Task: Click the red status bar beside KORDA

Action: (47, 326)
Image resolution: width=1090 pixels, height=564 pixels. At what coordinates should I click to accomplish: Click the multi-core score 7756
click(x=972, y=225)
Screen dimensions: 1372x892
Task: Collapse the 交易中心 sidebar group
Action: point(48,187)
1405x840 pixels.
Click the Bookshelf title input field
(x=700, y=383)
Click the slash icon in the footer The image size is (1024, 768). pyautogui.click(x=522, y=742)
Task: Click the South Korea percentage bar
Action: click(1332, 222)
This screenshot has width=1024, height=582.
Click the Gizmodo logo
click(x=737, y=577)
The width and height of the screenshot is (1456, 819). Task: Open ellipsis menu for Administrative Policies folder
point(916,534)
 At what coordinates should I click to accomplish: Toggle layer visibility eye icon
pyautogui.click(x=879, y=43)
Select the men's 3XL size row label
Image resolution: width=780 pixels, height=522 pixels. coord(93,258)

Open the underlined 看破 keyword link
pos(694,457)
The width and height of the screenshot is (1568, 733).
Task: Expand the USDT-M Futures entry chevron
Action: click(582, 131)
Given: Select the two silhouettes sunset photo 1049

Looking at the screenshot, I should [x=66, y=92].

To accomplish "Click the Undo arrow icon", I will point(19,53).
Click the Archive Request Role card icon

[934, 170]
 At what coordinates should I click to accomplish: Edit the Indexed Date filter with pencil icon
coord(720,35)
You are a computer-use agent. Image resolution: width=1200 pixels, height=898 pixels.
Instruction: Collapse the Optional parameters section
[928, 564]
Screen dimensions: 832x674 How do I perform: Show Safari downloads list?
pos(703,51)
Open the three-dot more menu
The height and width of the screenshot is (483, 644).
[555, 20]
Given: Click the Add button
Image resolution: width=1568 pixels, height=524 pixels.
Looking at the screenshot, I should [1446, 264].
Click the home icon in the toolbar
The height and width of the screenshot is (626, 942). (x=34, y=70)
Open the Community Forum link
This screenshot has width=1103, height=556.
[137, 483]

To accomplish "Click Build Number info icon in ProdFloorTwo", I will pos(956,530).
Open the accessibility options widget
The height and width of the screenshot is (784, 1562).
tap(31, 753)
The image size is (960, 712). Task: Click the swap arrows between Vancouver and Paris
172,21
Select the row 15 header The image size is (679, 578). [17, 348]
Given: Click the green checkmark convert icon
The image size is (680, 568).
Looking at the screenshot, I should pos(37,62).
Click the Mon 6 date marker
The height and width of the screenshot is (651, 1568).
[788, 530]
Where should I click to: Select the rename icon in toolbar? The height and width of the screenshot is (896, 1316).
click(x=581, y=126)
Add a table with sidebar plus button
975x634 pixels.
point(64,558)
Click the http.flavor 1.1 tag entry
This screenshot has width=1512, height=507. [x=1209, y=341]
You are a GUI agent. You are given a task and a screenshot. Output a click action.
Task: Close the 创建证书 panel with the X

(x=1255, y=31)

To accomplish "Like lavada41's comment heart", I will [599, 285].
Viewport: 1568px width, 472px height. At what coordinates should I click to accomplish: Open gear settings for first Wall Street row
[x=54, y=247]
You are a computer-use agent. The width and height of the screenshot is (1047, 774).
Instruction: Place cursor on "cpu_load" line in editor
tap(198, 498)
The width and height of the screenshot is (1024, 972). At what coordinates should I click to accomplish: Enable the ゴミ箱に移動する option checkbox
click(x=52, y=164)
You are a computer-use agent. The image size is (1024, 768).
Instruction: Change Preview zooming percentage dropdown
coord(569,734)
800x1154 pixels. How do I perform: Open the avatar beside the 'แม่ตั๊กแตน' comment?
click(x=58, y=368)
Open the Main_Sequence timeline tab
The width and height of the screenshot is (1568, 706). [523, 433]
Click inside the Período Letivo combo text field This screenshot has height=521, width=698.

----

Reproduce all of the records above word for word, keeping every line as it stands.

* [Result of the exercise]
Task: Click the red status bar beside KORDA

Action: (47, 326)
Image resolution: width=1090 pixels, height=564 pixels. At what coordinates should I click to accomplish: Click the multi-core score 7756
click(x=972, y=225)
Screen dimensions: 1372x892
Task: Collapse the 交易中心 sidebar group
Action: point(48,187)
1405x840 pixels.
Click the Bookshelf title input field
(x=700, y=383)
Click the slash icon in the footer The image size is (1024, 768). pyautogui.click(x=522, y=742)
Task: Click the South Korea percentage bar
Action: click(1332, 222)
This screenshot has width=1024, height=582.
Click the Gizmodo logo
click(x=737, y=577)
The width and height of the screenshot is (1456, 819). Task: Open ellipsis menu for Administrative Policies folder
point(916,534)
 At what coordinates should I click to accomplish: Toggle layer visibility eye icon
pyautogui.click(x=879, y=43)
Select the men's 3XL size row label
Image resolution: width=780 pixels, height=522 pixels. coord(93,258)

Open the underlined 看破 keyword link
pos(694,457)
The width and height of the screenshot is (1568, 733).
Task: Expand the USDT-M Futures entry chevron
Action: click(582, 131)
Given: Select the two silhouettes sunset photo 1049

Looking at the screenshot, I should [x=66, y=92].

To accomplish "Click the Undo arrow icon", I will point(19,53).
Click the Archive Request Role card icon

[934, 170]
 At what coordinates should I click to accomplish: Edit the Indexed Date filter with pencil icon
coord(720,35)
You are a computer-use agent. Image resolution: width=1200 pixels, height=898 pixels.
Instruction: Collapse the Optional parameters section
[928, 564]
Screen dimensions: 832x674 How do I perform: Show Safari downloads list?
pos(703,51)
Open the three-dot more menu
The height and width of the screenshot is (483, 644).
[555, 20]
Given: Click the Add button
Image resolution: width=1568 pixels, height=524 pixels.
Looking at the screenshot, I should [1446, 264].
Click the home icon in the toolbar
The height and width of the screenshot is (626, 942). (x=34, y=70)
Open the Community Forum link
This screenshot has width=1103, height=556.
[137, 483]

To accomplish "Click Build Number info icon in ProdFloorTwo", I will pos(956,530).
Open the accessibility options widget
The height and width of the screenshot is (784, 1562).
tap(31, 753)
The image size is (960, 712). Task: Click the swap arrows between Vancouver and Paris
172,21
Select the row 15 header The image size is (679, 578). [17, 348]
Given: Click the green checkmark convert icon
The image size is (680, 568).
Looking at the screenshot, I should pos(37,62).
Click the Mon 6 date marker
The height and width of the screenshot is (651, 1568).
[788, 530]
Where should I click to: Select the rename icon in toolbar? The height and width of the screenshot is (896, 1316).
click(x=581, y=126)
Add a table with sidebar plus button
975x634 pixels.
point(64,558)
Click the http.flavor 1.1 tag entry
This screenshot has width=1512, height=507. [x=1209, y=341]
You are a GUI agent. You are given a task and a screenshot. Output a click action.
Task: Close the 创建证书 panel with the X

(x=1255, y=31)

To accomplish "Like lavada41's comment heart", I will [599, 285].
Viewport: 1568px width, 472px height. At what coordinates should I click to accomplish: Open gear settings for first Wall Street row
[x=54, y=247]
You are a computer-use agent. The width and height of the screenshot is (1047, 774).
Instruction: Place cursor on "cpu_load" line in editor
tap(198, 498)
The width and height of the screenshot is (1024, 972). At what coordinates should I click to accomplish: Enable the ゴミ箱に移動する option checkbox
click(x=52, y=164)
You are a computer-use agent. The image size is (1024, 768).
Instruction: Change Preview zooming percentage dropdown
coord(569,734)
800x1154 pixels. How do I perform: Open the avatar beside the 'แม่ตั๊กแตน' comment?
click(x=58, y=368)
Open the Main_Sequence timeline tab
The width and height of the screenshot is (1568, 706). [523, 433]
Click inside the Período Letivo combo text field This screenshot has height=521, width=698.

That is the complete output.